Pointant une image informatique de la médaille Cluster décernée aux marathoniens six étoiles, Edwards a souligné que la ténacité et la capacité de voyager sont plus son créneau que la vitesse. S’il complète les six et gagne le statut Six Star, “cela signifie simplement que je suis assez têtu pour l’obtenir”, a-t-il déclaré.

Aucune n’est facile, y compris Boston, qui est connue pour sa “Heartbreak Hill” – une montée raide d’un demi-mile dans le 20e mile de la course.

La photo sur le dossard d’Edward garde une trace de tout problème.

“Peu importe à quel point la course se termine mal pour moi, ce n’est rien comparé à ce que lui et sa famille traversent”, a déclaré Edwards lundi matin derrière le bureau de Wabash Capital, la société de conseil en investissement Terre Haute, dont il est président. “Penser à Cael m’aide. C’est comme [telling myself]”Arrête de te plaindre de ta fatigue. Vous n’avez pas un enfant qui reçoit une chimio ce matin.

Edwards a l’intention de battre l’épuisement de Heartbreak Hill et de trois autres courses tardives et de se concentrer plutôt sur l’expérience.

“Courir le marathon de Boston est une excellente opportunité”, a déclaré Edwards.

Son voyage a commencé en 2015 lors de vacances en famille à Disney World. Alors qu’Edwards, sa femme Terry et leurs filles Kate et Emily montaient dans une navette jusqu’à leur véhicule, il regarda par la fenêtre et vit une foule de coureurs. Les coureurs ont pris part au semi-marathon Disney World – l’une des quatre courses de distance du célèbre parc à thème d’Orlando, qui a lieu chaque mois de janvier.

“Mon père nous a tous regardés et a dit : “Je ferai ça l’année prochaine””, se souvient Emily, aujourd’hui âgée de 26 ans. “Et j’ai dit : “Je ferai ça aussi.””

Son père a commencé à s’entraîner dès leur retour à Terre Haute. “Dès qu’il dit qu’il va faire quelque chose, il saute dessus”, a déclaré Emily.

En fait, Edwards et sa fille ont couru le semi-marathon de Disney World un an plus tard. En 2019, il a élargi cet exploit. Au cours d’un week-end de quatre jours à Orlando, Edwards a terminé le marathon complet, le semi-marathon, le 10 km et le 5 km de Disney. Connu sous le nom de Dopey Challenge, il a couru 48,6 milles en quatre jours.

Quatre ans plus tôt, il était un non-coureur et regardait les coureurs par la fenêtre.
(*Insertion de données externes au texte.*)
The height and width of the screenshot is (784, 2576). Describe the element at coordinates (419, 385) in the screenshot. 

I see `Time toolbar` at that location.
Aujourd’hui, Edwards parcourt 25 à 30 milles par semaine. Surtout, il apprécie ça. Outre Londres et Tokyo, sa liste de souhaits pour les futurs marathons comprend ceux de Paris, Vancouver, Los Angeles et du Loch Ness en Écosse. Au mur de son bureau sont accrochées des médailles de ses courses passées qui ont inclus des monuments comme le Golden Gate Bridge à San Francisco. Courir sert d'”excuse” à lui et à Terry pour visiter des endroits qu’ils ne visiteraient pas autrement, une opportunité qu’il ne prend pas pour acquise.
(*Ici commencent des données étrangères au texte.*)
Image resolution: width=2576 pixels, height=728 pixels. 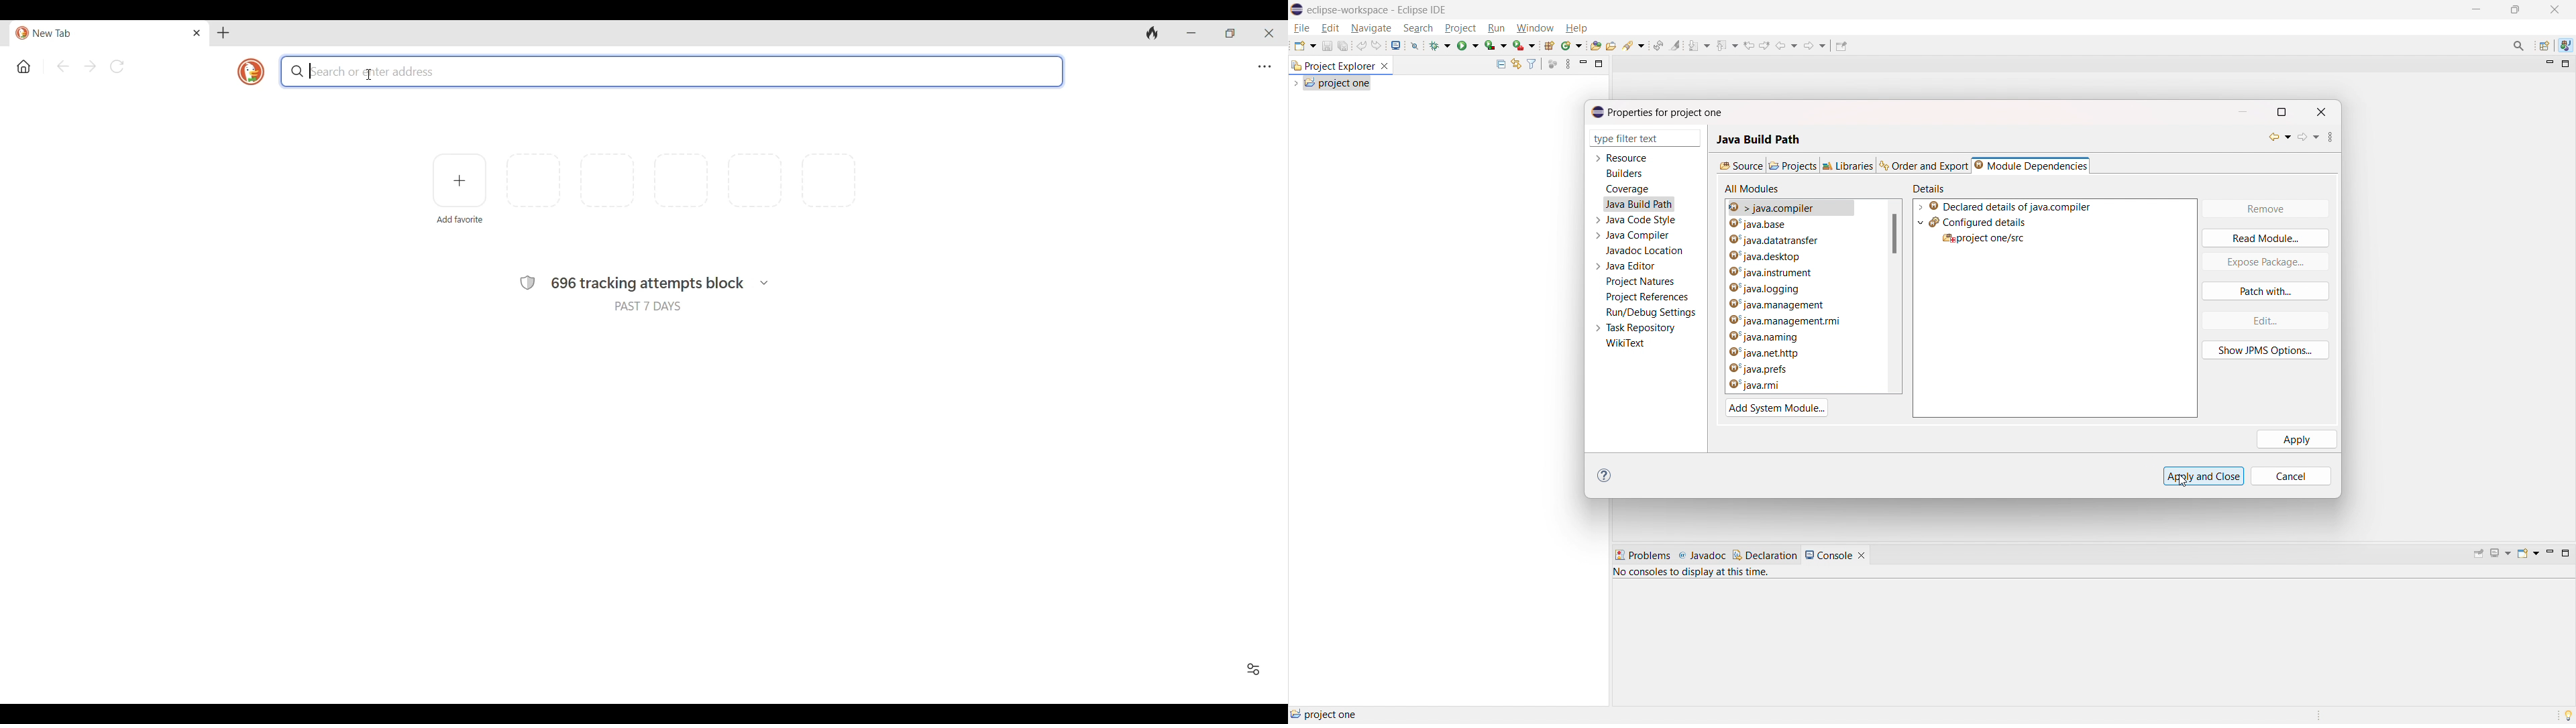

“J’adore courir. Je n’aurais jamais pensé que je le ferais, mais j’adore ça”, a déclaré Edwards. “Et le jour viendra où je ne pourrai plus, et ça me manquera.”
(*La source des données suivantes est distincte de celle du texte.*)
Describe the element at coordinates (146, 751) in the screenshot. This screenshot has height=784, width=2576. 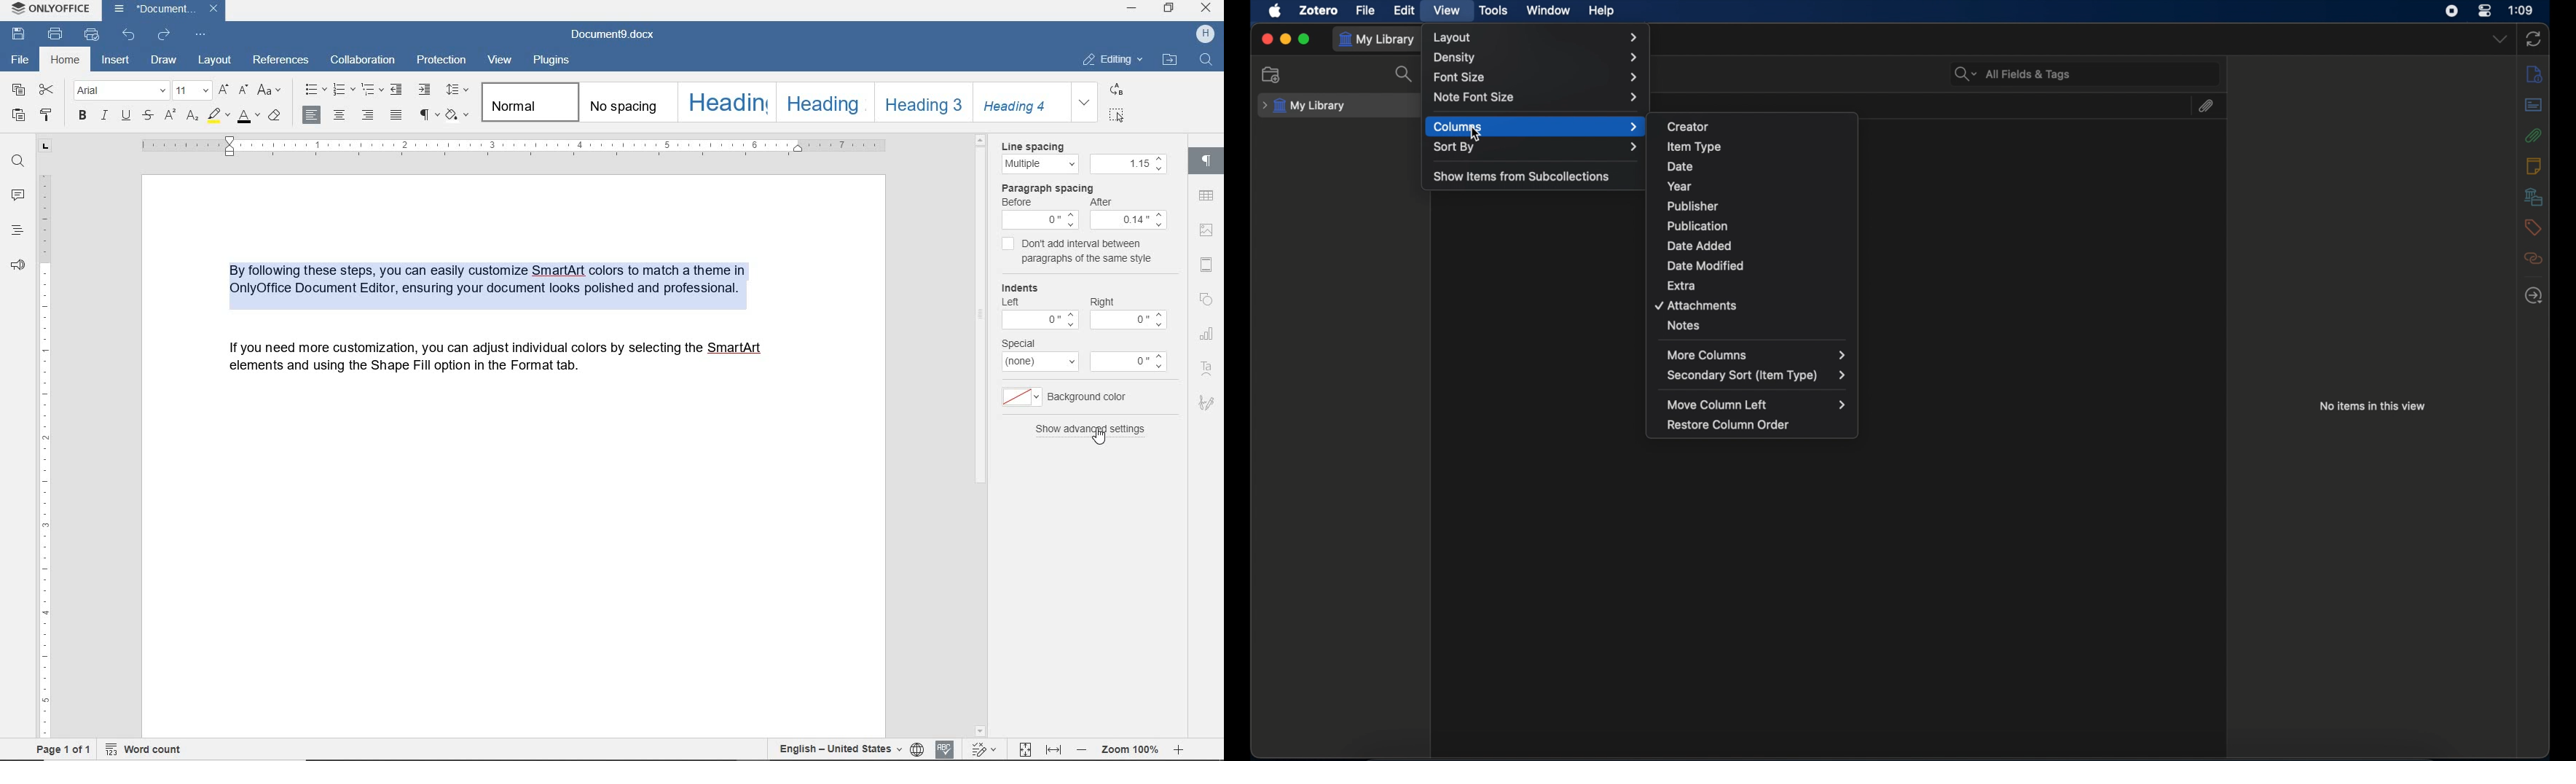
I see `word count` at that location. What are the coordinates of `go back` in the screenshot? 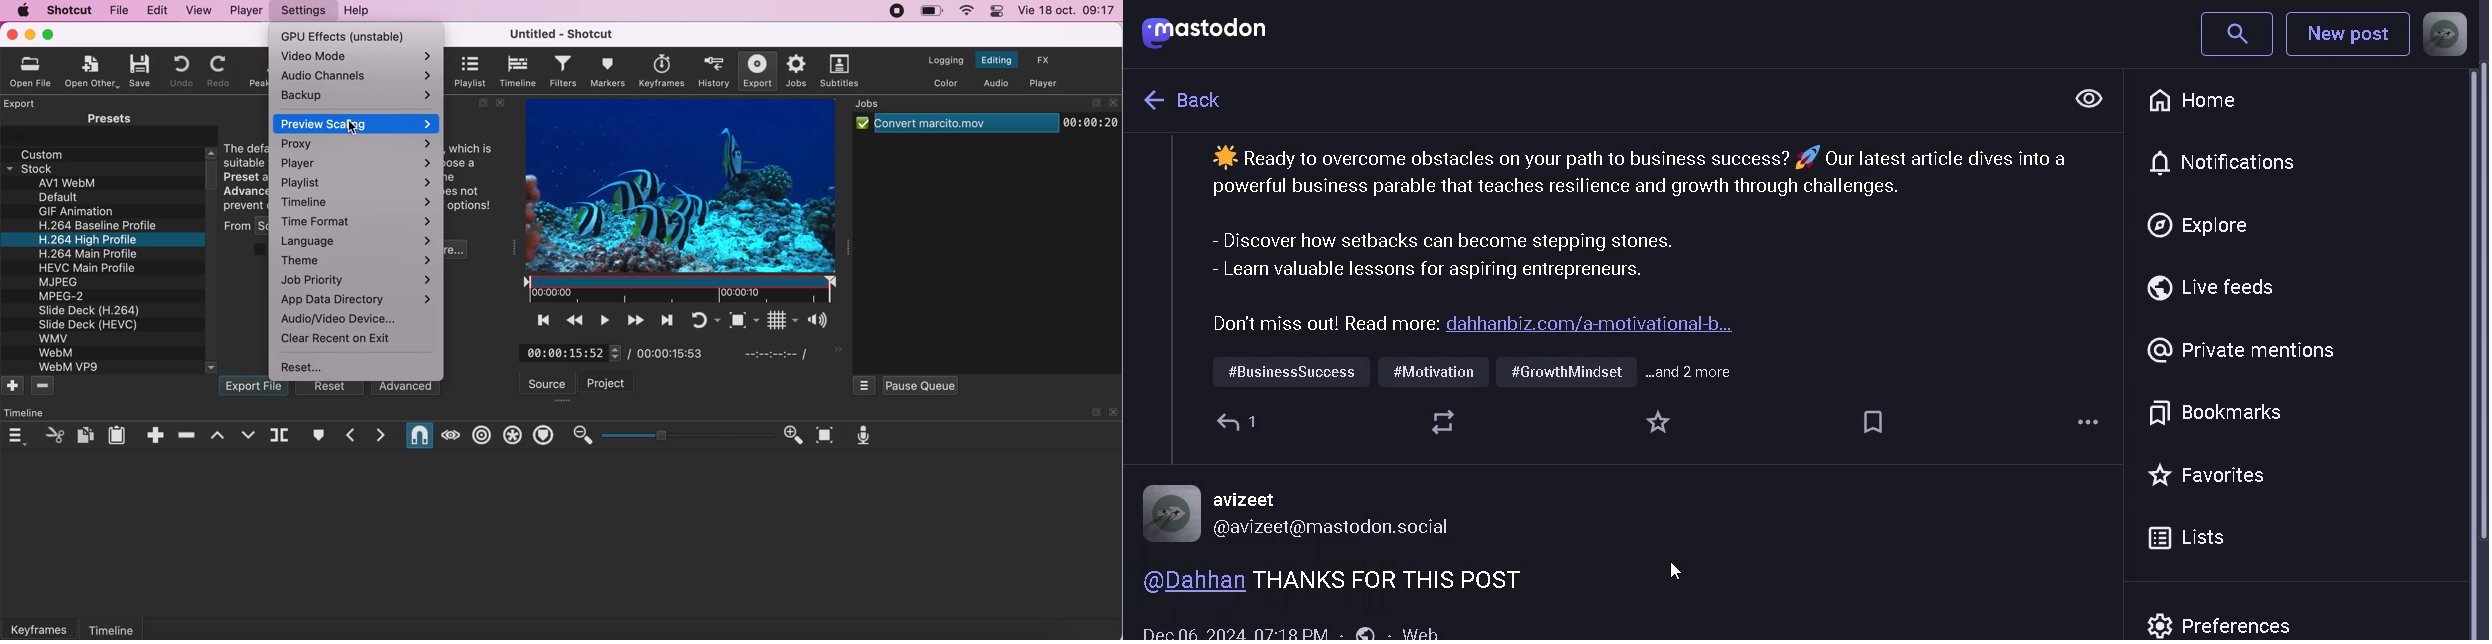 It's located at (1151, 103).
En attendant, il trouve du réconfort dans ces courses.

“C’est paisible et calme par une matinée froide et claire”, a déclaré Edwards. “Le seul bruit que vous entendez est le claquement de vos pieds sur la route.”

Il entend souvent ce son lorsqu’il s’entraîne pour un marathon. Edwards augmente son entraînement à un total de 700 miles au cours des 16 semaines précédant un marathon. Sa préparation pour Boston comprenait des courses quotidiennes de sa maison près de Collett Park au quartier de Krislynn Woods, une région vallonnée dans l’ouest du comté de Vigo, puis sur les sentiers Heritage et Wabashiki.

La formation devient une réalité ce week-end.

Edwards et sa femme se rendront à Boston et séjourneront dans un hôtel près du centre de course. Il fera une course de 5 km à travers la ville samedi matin, puis déjeunera avec Cael et sa famille lorsque le garçon se sentira assez bien. Lundi à 11h15, Edwards commence son marathon de Boston. Les prévisions météorologiques prévoient un ciel nuageux, des températures dans les années 50, une légère brise derrière les coureurs et un risque minimal de pluie, ce qui convient à Edwards.

Un demi-million de personnes s’aligneront sur le parcours de 26,2 milles pour le regarder et 30 000 courir pour diverses raisons, notamment pour aider un petit garçon.

“C’est incroyable de faire partie de quelque chose qui passionne tant les gens”, a déclaré Edwards. “C’est génial.”